Starting at the line that contains "Consent [tab] (77, 279)", write out each line through the end of the data below, exactly as it stands. Skip any pictures.

=== Begin Enclosure ===

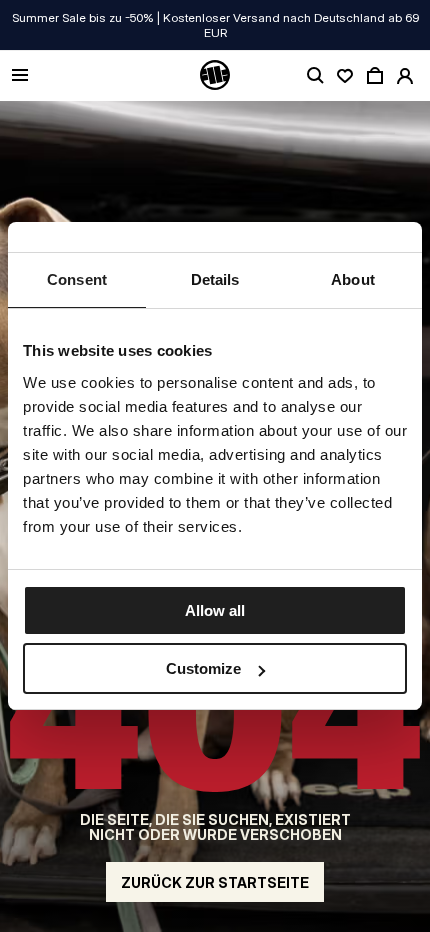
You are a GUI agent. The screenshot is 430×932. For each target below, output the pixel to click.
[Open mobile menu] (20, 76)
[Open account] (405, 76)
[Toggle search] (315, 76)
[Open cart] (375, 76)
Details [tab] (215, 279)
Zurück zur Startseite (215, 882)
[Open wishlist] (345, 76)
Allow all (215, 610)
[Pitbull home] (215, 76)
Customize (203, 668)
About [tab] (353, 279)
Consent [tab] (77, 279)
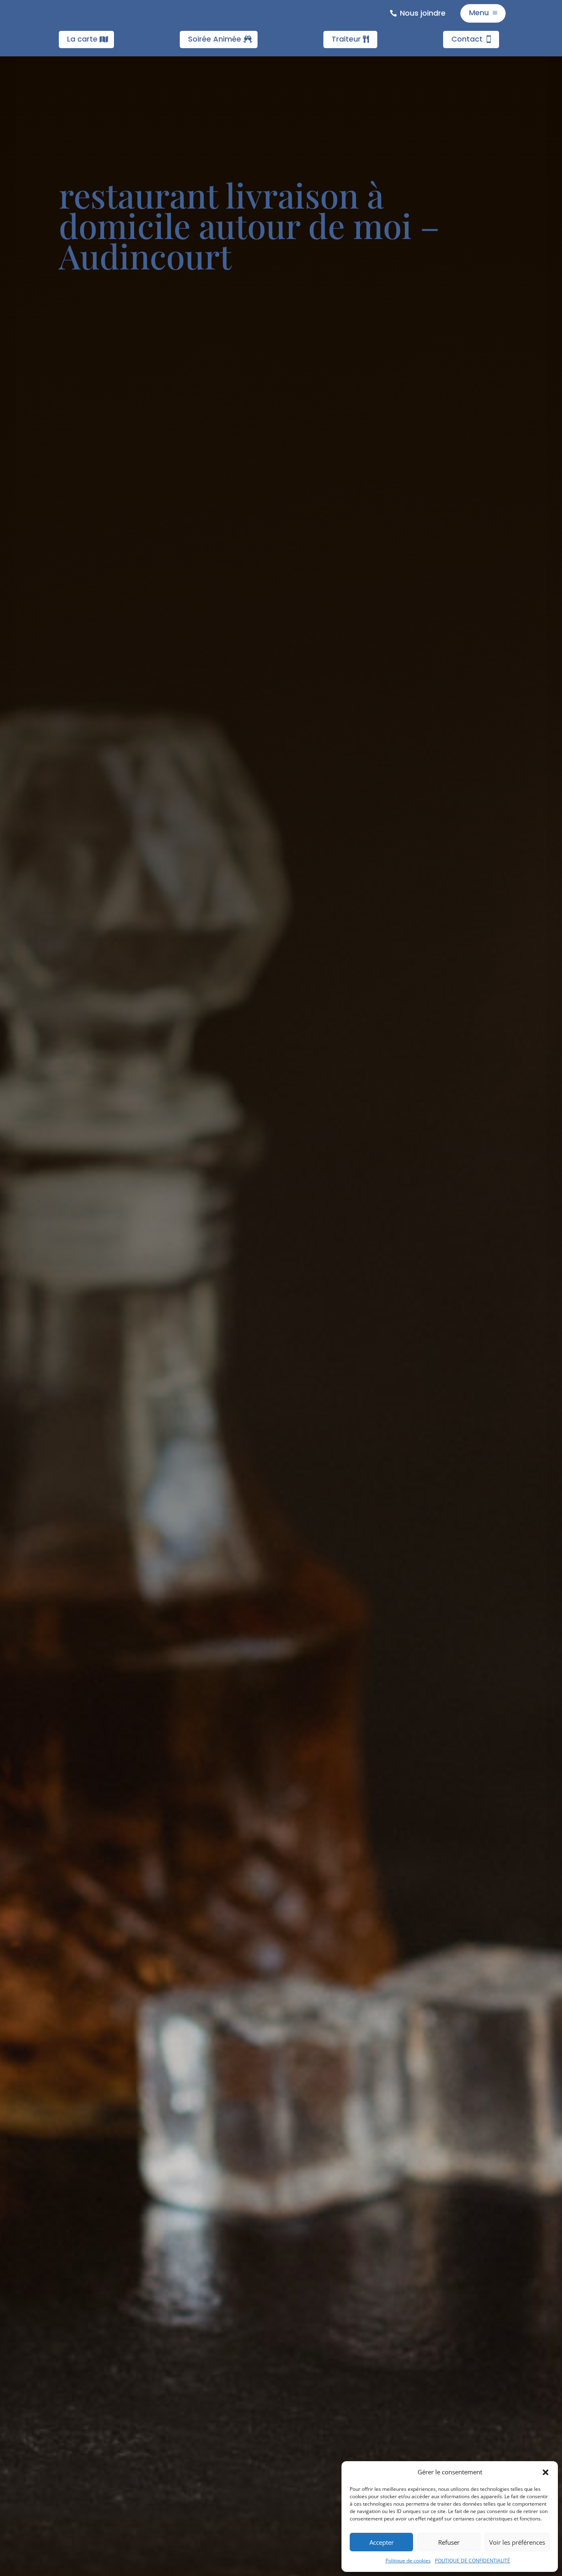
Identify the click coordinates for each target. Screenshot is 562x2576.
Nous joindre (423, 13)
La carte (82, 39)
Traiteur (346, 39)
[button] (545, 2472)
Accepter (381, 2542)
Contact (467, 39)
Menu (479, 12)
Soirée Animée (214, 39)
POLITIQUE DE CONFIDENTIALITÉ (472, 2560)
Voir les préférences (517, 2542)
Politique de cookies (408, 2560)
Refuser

=== End Enclosure ===

**WRITTEN RESPONSE:**
Consent [tab] (77, 279)
Identify the click coordinates for each target. Screenshot is 562x2576.
Nous joindre (423, 13)
La carte (82, 39)
Traiteur (346, 39)
[button] (545, 2472)
Accepter (381, 2542)
Contact (467, 39)
Menu (479, 12)
Soirée Animée (214, 39)
POLITIQUE DE CONFIDENTIALITÉ (472, 2560)
Voir les préférences (517, 2542)
Politique de cookies (408, 2560)
Refuser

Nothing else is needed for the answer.